CdZnTe for X- and γ-ray detectors
Nowadays ionizing radiation detectors are widely employed in several application fields. These include medical imaging (CT, SPECT), environmental monitoring (control of the background radiation and contaminated areas), homeland security (cargo and luggage control) and astrophysics (study of x- and γ-ray emission from celestial bodies).
In last decades the employment of semiconductor devices is getting more and more important and they have replaced classical scintillators in various application fields. Semiconductor based detectors can achieve better energy resolution thanks to the direct conversion of incident radiation into electrical signal. In addition semiconductor materials, compared to scintillators, allow to achieve higher spatial resolution in imaging detectors. These characteristics make semiconductors the more advance technology for radiation detection of x- and γ-photons in the energy range 1 keV - 10 MeV.
Taking into account the key demands of radiation detector applications, several semiconductor materials have been studied after that year. The main requests for such materials are: I) high stopping power even for energetic radiations; II) opportunity to make spectroscopy; III) imaging capability with good spatial resolution; IV) possibility to operate at room temperature; V) excellent mechanical rigidity to fabricate compact and stable systems.
Among the compound semiconductors Cadmium Zinc Telluride (CdZnTe or simply CZT) meets the listed above demands. CdZnTe represents the best compromise in terms of energy efficiency, high atomic number, resistivity, and room temperature operation capability. Nowadays high-performance detectors with good energy resolution, high detection efficiency and room temperature operation capability can be fabricated with CZT.

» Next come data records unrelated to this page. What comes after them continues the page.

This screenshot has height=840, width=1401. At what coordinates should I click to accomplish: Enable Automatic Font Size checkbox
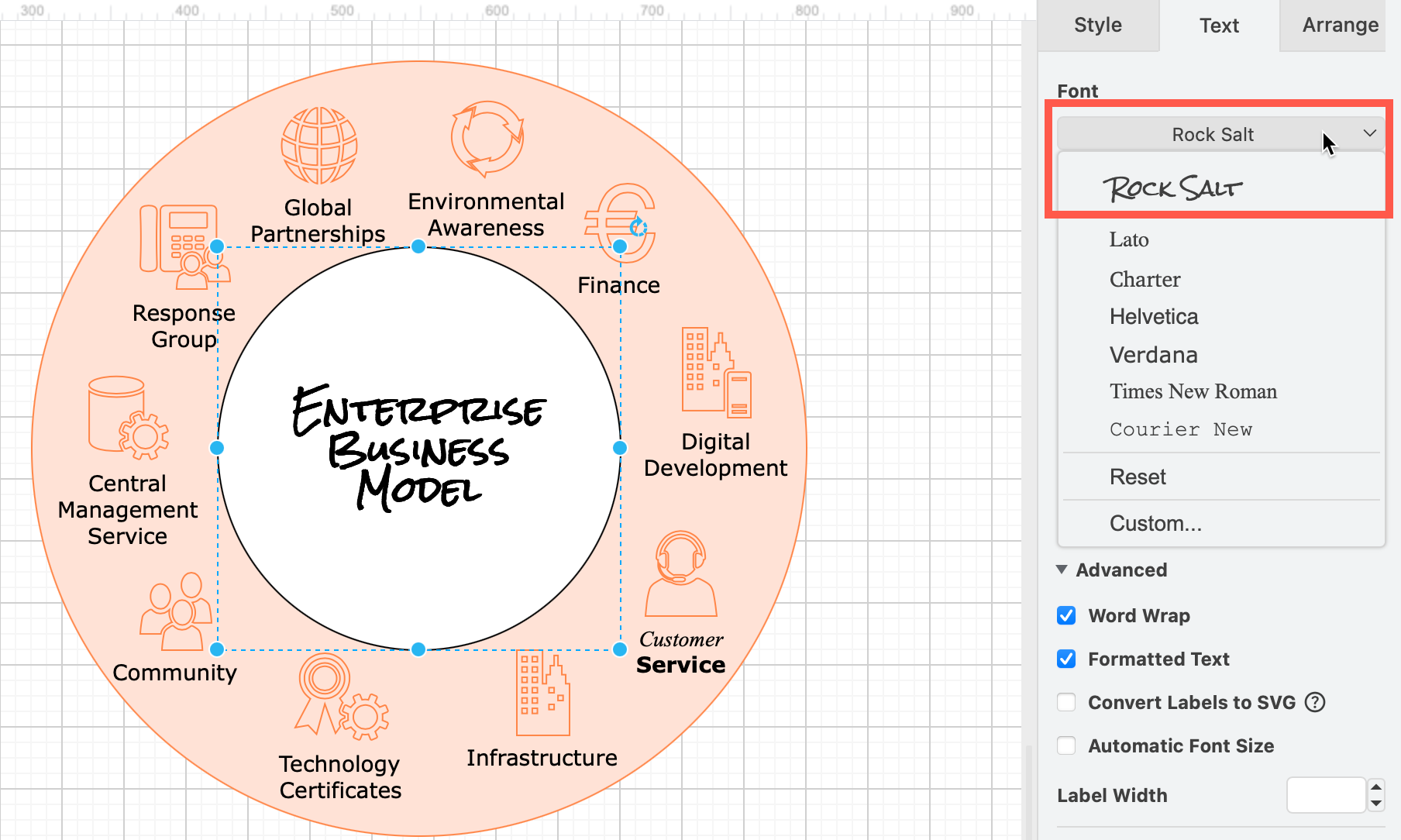coord(1066,745)
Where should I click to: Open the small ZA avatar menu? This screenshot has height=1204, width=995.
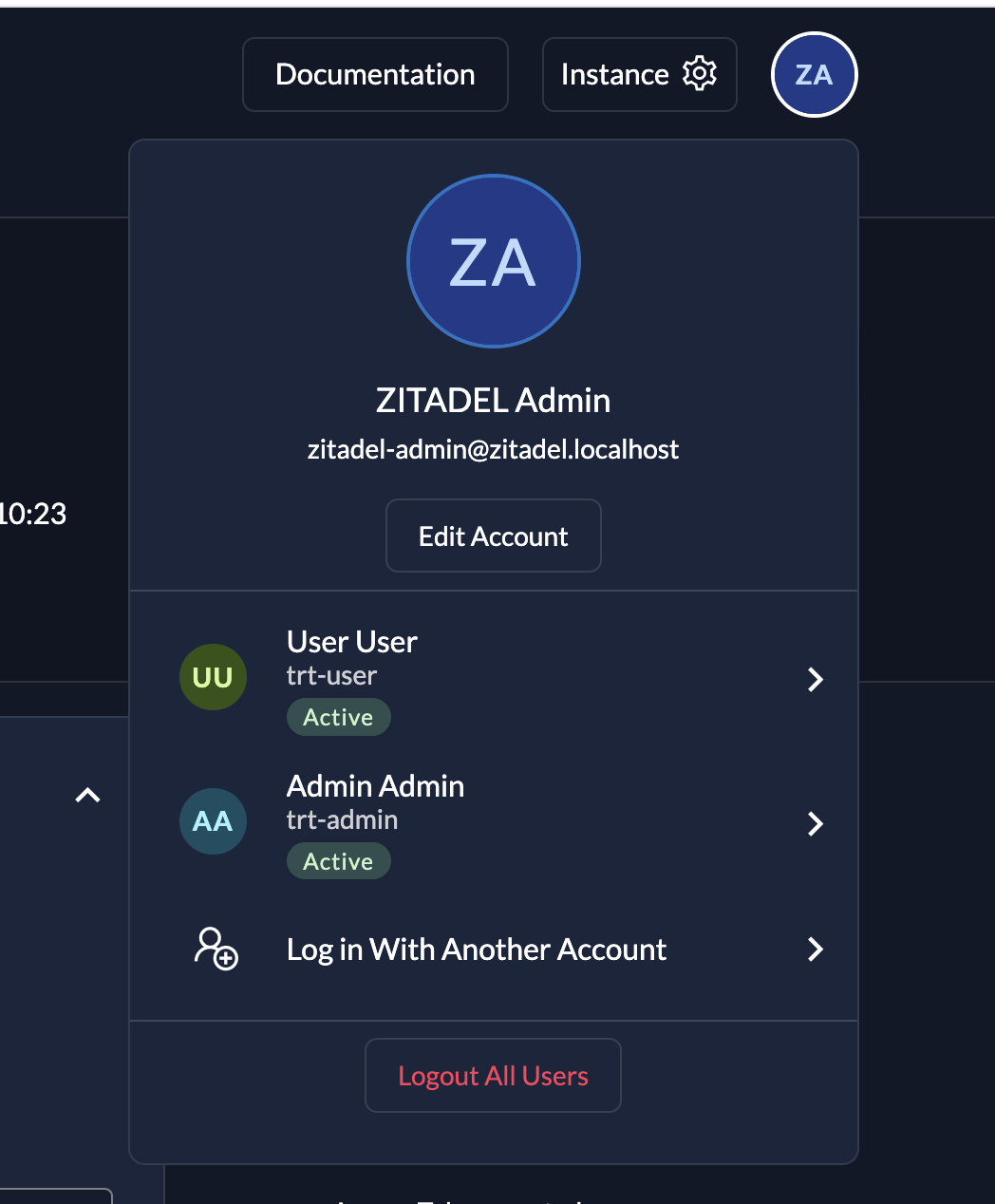(814, 74)
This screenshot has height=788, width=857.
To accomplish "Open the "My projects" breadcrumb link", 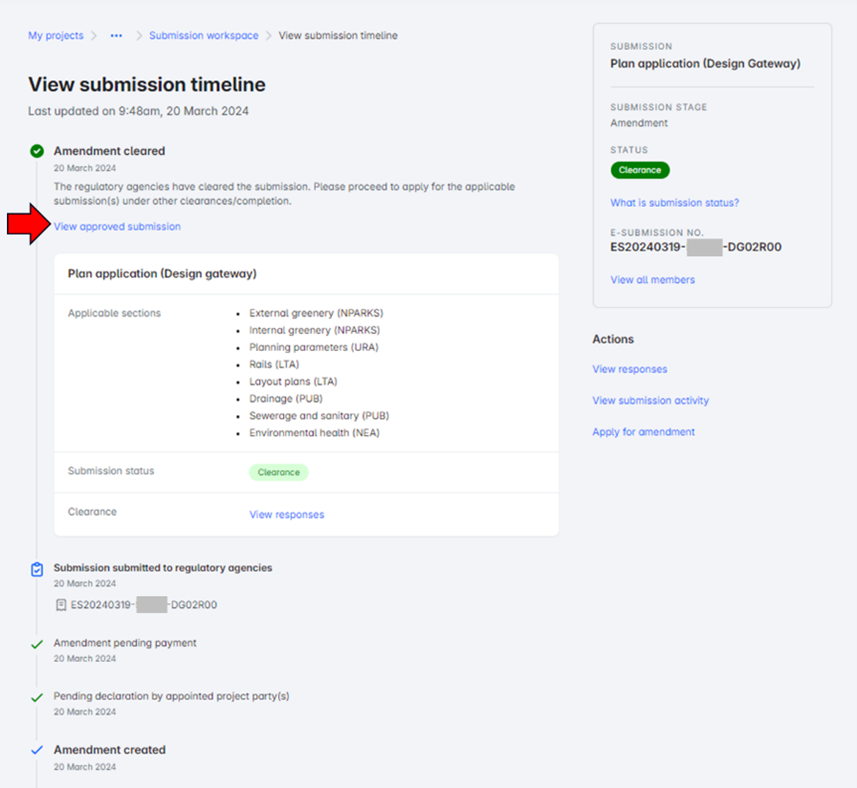I will click(x=55, y=35).
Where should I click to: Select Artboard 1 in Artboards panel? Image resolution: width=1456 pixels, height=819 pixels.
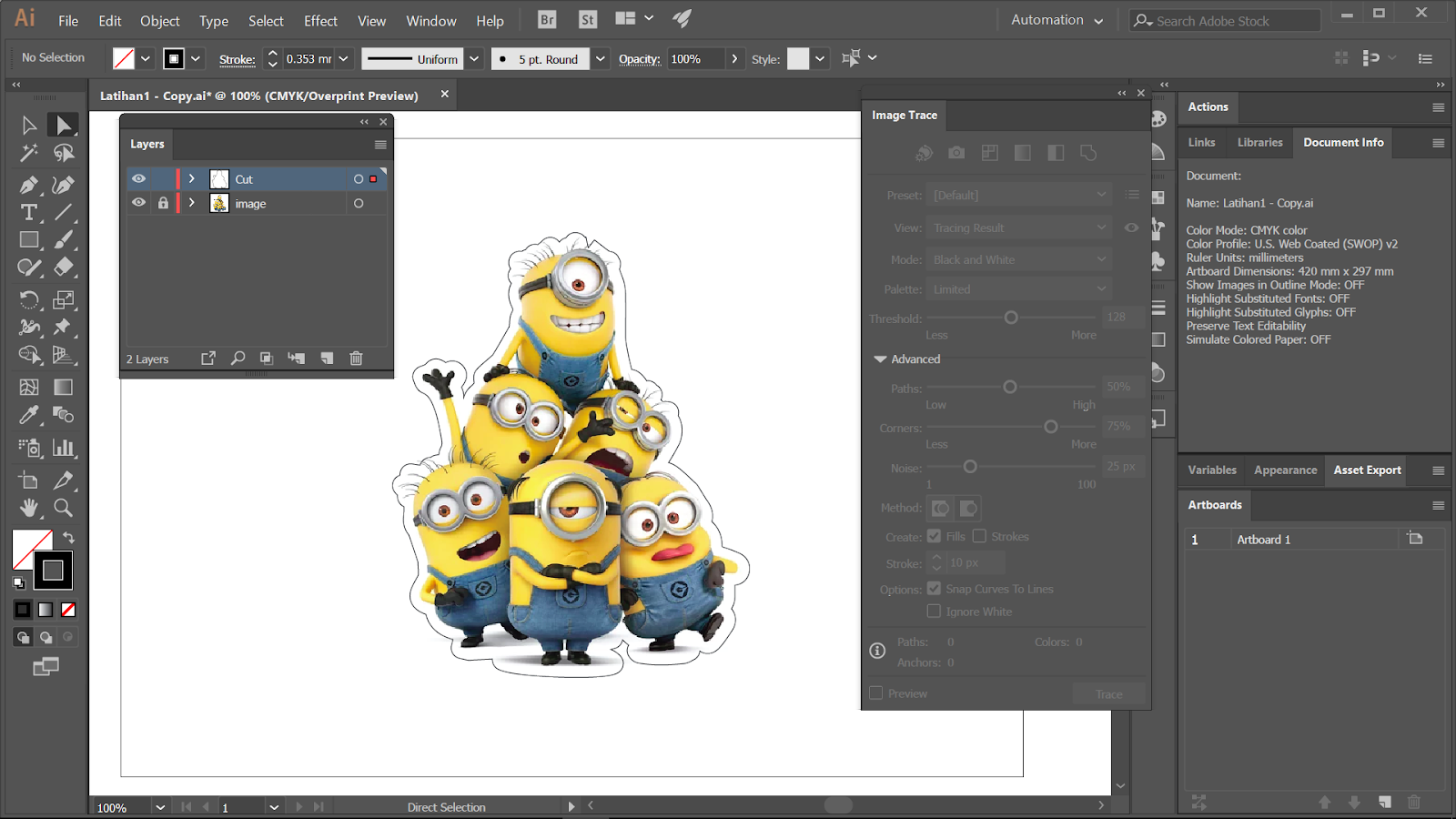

CZT characteristics allow it to be employed in a number of different application fields such as: I) Environmental monitoring; II) Non-destructive testing; III) Astrophysics; IV) Medical imaging; V) Imaging.
IMEM deals with CZT for almost 20 years and currently collaborates with several Italian and international research groups and forefront companies thanks to its experience regarding: I) Crystal growth; II) Detector fabrication; III) Material and detectors characterization; IV) Simulation of detector response and spectral correction; V) Isotope identification.